◆ **Raw data**:

┄┄┄┄┄┄┄┄┄┄

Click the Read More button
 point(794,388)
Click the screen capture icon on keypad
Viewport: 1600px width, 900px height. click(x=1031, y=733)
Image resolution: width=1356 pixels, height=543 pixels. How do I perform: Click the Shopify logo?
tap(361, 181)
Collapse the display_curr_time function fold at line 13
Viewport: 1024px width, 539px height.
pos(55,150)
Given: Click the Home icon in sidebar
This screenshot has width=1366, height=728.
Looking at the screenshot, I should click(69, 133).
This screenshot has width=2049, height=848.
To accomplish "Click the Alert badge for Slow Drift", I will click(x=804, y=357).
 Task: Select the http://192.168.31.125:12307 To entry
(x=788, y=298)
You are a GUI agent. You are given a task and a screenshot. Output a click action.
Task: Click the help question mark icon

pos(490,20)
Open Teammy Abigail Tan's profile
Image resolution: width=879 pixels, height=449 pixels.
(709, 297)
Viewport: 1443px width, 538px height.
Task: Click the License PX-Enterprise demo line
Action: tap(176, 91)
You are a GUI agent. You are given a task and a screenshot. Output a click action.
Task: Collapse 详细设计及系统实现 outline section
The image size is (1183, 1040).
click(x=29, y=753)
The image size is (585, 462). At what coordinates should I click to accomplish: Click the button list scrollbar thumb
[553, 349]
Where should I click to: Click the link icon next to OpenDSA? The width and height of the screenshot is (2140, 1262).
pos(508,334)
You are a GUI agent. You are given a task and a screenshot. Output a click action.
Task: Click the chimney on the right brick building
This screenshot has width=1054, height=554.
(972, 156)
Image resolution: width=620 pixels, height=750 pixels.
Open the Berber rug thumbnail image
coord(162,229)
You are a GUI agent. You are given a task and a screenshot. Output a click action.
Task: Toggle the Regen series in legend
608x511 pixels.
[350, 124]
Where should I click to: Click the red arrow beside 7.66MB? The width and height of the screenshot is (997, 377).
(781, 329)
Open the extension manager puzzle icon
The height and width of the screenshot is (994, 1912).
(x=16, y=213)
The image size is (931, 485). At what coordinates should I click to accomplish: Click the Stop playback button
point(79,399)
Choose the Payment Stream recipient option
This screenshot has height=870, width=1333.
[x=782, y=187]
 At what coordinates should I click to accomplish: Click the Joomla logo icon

┄┄┄┄┄┄┄┄┄┄

◆ **Problem description**: Write out all records exactly, keeping every detail.

◆ **Task response**:
Click the Read More button
 point(794,388)
Click the screen capture icon on keypad
Viewport: 1600px width, 900px height. click(x=1031, y=733)
Image resolution: width=1356 pixels, height=543 pixels. How do I perform: Click the Shopify logo?
tap(361, 181)
Collapse the display_curr_time function fold at line 13
Viewport: 1024px width, 539px height.
pos(55,150)
Given: Click the Home icon in sidebar
This screenshot has width=1366, height=728.
Looking at the screenshot, I should click(69, 133).
This screenshot has width=2049, height=848.
To accomplish "Click the Alert badge for Slow Drift", I will click(x=804, y=357).
 Task: Select the http://192.168.31.125:12307 To entry
(x=788, y=298)
You are a GUI agent. You are given a task and a screenshot. Output a click action.
Task: Click the help question mark icon

pos(490,20)
Open Teammy Abigail Tan's profile
Image resolution: width=879 pixels, height=449 pixels.
(709, 297)
Viewport: 1443px width, 538px height.
Task: Click the License PX-Enterprise demo line
Action: tap(176, 91)
You are a GUI agent. You are given a task and a screenshot. Output a click action.
Task: Collapse 详细设计及系统实现 outline section
The image size is (1183, 1040).
click(x=29, y=753)
The image size is (585, 462). At what coordinates should I click to accomplish: Click the button list scrollbar thumb
[553, 349]
Where should I click to: Click the link icon next to OpenDSA? The width and height of the screenshot is (2140, 1262).
pos(508,334)
You are a GUI agent. You are given a task and a screenshot. Output a click action.
Task: Click the chimney on the right brick building
This screenshot has width=1054, height=554.
(972, 156)
Image resolution: width=620 pixels, height=750 pixels.
Open the Berber rug thumbnail image
coord(162,229)
You are a GUI agent. You are given a task and a screenshot. Output a click action.
Task: Toggle the Regen series in legend
608x511 pixels.
[350, 124]
Where should I click to: Click the red arrow beside 7.66MB? The width and height of the screenshot is (997, 377).
(781, 329)
Open the extension manager puzzle icon
The height and width of the screenshot is (994, 1912).
(x=16, y=213)
The image size is (931, 485). At what coordinates should I click to accomplish: Click the Stop playback button
point(79,399)
Choose the Payment Stream recipient option
This screenshot has height=870, width=1333.
[x=782, y=187]
 At what coordinates should I click to accomplish: Click the Joomla logo icon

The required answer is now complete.